Task item: Among the lines below, a stretch begins at the one with "1.50 (452, 2365)" and ends at the one with "Bombatech Nuke Patch-1-0 (324, 1571)". Repeat that stretch exactly, ends included.

Raw data:
------------------------------------------------------------

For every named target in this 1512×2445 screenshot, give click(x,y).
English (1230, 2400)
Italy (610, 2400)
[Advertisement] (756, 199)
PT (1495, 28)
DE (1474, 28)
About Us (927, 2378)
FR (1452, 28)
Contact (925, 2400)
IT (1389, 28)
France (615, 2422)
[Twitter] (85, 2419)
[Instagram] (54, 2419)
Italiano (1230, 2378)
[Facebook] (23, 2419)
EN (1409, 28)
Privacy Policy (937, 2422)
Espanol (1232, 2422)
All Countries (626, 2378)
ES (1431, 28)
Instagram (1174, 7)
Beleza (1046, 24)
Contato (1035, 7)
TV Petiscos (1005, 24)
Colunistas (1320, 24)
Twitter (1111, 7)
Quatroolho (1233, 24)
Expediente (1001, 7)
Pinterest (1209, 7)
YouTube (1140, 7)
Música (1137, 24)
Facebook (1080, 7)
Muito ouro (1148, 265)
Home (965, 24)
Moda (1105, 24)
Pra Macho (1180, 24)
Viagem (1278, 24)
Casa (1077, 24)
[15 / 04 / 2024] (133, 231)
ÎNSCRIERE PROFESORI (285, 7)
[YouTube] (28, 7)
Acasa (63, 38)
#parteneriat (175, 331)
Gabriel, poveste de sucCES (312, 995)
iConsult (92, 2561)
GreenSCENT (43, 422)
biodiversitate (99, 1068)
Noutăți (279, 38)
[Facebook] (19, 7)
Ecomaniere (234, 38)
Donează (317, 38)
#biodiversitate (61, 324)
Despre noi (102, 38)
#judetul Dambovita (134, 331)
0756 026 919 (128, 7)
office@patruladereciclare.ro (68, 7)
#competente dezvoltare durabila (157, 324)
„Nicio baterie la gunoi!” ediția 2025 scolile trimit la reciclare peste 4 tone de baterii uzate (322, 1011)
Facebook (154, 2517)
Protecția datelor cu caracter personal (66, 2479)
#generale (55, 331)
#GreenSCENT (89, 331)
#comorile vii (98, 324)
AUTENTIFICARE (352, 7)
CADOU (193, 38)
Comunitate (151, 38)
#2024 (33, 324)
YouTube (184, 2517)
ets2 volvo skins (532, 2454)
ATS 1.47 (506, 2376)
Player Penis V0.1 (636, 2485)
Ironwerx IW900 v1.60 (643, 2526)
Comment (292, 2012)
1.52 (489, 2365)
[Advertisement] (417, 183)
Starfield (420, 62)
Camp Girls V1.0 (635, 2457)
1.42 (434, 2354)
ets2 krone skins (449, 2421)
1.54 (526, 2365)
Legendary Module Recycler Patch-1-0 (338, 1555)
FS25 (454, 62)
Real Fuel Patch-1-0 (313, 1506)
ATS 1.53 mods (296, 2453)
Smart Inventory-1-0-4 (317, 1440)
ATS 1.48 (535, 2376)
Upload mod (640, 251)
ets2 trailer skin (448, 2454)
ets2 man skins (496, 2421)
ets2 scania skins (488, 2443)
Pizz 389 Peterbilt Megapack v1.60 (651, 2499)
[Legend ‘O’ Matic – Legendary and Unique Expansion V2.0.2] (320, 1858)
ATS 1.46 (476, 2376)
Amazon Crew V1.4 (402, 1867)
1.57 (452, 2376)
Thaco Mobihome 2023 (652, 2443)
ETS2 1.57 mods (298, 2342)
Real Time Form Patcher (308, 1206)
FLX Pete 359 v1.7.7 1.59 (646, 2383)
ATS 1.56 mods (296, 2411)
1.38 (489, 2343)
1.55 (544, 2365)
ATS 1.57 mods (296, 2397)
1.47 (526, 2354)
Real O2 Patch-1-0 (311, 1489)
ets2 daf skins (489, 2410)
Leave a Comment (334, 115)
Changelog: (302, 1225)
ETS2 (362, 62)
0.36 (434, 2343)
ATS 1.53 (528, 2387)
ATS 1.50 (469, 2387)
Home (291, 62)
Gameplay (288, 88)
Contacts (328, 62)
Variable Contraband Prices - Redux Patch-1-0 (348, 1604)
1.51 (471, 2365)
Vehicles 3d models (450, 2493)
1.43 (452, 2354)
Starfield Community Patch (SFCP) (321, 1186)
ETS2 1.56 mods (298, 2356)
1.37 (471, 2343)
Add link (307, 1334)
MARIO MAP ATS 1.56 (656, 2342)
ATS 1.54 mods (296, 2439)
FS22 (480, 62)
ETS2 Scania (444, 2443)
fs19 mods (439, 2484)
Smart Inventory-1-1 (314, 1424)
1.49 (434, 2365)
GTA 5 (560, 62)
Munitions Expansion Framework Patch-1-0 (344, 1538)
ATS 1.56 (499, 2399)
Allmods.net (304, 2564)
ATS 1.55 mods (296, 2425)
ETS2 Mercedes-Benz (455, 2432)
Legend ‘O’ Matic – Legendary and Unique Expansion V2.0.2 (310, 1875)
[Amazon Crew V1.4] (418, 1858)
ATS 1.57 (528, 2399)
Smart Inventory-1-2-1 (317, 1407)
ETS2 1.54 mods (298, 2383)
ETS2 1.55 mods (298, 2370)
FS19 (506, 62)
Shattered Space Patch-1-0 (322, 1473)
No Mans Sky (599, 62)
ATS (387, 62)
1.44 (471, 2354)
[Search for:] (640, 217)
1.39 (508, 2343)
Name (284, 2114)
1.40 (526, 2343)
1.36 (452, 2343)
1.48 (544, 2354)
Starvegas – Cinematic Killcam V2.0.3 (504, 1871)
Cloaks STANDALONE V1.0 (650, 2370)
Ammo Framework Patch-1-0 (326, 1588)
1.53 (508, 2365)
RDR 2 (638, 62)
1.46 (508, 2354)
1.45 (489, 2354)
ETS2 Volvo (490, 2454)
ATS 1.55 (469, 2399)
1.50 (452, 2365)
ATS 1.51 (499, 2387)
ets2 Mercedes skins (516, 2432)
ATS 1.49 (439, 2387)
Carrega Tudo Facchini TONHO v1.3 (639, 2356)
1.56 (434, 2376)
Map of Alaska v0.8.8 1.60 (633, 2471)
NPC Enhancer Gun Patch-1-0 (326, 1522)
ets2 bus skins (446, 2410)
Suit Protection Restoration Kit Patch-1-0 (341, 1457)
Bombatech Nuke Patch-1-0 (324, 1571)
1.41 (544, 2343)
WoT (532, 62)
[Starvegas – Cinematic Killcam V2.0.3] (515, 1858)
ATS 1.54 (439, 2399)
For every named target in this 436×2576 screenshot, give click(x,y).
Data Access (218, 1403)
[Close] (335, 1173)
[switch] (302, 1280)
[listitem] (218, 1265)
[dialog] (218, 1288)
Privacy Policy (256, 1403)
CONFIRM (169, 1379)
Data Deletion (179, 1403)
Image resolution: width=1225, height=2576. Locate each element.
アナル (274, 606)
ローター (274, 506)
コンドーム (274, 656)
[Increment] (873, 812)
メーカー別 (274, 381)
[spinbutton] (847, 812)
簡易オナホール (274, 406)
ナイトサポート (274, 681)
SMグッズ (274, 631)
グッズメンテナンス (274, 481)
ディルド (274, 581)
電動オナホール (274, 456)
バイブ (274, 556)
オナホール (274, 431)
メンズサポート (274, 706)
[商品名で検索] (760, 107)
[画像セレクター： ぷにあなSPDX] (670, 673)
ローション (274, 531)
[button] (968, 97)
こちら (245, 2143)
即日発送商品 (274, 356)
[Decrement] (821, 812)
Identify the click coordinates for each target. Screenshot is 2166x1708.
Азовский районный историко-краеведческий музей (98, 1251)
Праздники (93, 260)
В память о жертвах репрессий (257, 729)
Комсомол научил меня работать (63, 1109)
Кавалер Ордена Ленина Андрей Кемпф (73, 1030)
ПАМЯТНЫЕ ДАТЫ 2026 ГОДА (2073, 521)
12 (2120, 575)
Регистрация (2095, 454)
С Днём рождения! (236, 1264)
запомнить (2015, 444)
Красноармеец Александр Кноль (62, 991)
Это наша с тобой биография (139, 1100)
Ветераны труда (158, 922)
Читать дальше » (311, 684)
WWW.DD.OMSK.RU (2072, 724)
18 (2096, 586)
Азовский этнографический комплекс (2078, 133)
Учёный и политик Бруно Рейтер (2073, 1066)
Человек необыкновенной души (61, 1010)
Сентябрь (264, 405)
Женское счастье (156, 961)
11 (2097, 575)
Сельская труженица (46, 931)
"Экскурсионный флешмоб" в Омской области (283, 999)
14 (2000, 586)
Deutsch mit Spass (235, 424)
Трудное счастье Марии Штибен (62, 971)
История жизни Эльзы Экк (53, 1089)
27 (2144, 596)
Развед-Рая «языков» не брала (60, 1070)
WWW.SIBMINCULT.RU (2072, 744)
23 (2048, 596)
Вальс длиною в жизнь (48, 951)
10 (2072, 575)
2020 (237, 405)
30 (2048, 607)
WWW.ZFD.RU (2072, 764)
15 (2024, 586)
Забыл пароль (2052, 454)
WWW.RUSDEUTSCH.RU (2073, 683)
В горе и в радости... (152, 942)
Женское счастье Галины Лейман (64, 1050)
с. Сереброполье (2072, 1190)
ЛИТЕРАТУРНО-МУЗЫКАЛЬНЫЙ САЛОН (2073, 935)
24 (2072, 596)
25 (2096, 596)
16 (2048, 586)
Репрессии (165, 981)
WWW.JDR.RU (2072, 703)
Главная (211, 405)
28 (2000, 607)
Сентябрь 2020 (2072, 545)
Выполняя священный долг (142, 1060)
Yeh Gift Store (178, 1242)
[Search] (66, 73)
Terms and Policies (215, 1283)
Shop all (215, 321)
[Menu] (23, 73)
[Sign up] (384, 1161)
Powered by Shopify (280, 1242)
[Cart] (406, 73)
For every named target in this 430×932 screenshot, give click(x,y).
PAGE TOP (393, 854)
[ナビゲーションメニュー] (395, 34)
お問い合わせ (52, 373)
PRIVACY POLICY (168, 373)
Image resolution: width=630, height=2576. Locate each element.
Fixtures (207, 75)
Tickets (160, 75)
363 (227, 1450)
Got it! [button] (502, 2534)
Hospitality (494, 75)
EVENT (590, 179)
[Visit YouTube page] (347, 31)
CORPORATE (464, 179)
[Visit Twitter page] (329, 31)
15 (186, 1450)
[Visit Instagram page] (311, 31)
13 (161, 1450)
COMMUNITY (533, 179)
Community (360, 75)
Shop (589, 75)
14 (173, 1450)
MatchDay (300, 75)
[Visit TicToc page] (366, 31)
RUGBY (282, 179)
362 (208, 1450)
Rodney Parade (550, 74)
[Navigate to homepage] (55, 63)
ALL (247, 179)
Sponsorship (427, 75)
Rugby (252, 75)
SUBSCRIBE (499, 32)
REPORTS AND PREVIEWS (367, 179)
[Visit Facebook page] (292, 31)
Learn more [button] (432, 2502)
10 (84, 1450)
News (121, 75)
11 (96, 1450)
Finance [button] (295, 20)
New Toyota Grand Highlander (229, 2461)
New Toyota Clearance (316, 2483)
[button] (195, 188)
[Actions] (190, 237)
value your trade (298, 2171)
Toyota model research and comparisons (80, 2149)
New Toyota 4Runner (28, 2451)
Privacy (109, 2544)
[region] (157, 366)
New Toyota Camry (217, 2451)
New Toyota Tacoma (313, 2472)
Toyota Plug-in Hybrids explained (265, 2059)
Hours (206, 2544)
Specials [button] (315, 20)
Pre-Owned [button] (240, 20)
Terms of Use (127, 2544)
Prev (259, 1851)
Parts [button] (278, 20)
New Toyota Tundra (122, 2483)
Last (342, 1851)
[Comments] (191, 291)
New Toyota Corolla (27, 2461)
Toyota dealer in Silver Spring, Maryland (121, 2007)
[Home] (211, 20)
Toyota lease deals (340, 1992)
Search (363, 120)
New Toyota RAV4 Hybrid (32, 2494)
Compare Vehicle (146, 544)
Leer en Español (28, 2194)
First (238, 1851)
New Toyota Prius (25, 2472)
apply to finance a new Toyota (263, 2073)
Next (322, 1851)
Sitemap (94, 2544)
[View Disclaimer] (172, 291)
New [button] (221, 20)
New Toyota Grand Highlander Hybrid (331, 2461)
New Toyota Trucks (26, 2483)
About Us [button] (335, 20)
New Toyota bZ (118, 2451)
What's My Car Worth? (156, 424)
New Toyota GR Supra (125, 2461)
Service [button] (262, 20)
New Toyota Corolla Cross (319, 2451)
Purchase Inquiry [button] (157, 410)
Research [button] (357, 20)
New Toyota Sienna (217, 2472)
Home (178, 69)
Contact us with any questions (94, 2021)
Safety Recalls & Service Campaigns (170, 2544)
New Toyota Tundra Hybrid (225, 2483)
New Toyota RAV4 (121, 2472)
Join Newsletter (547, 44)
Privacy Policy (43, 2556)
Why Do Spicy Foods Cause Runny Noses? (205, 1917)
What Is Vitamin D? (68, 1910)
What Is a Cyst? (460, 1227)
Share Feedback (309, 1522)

------------------------------------------------------------

Result of the exercise:
1.50 (452, 2365)
ATS 1.51 (499, 2387)
ets2 Mercedes skins (516, 2432)
ATS 1.49 (439, 2387)
Carrega Tudo Facchini TONHO v1.3 (639, 2356)
1.56 (434, 2376)
Map of Alaska v0.8.8 1.60 (633, 2471)
NPC Enhancer Gun Patch-1-0 (326, 1522)
ets2 bus skins (446, 2410)
Suit Protection Restoration Kit Patch-1-0 (341, 1457)
Bombatech Nuke Patch-1-0 (324, 1571)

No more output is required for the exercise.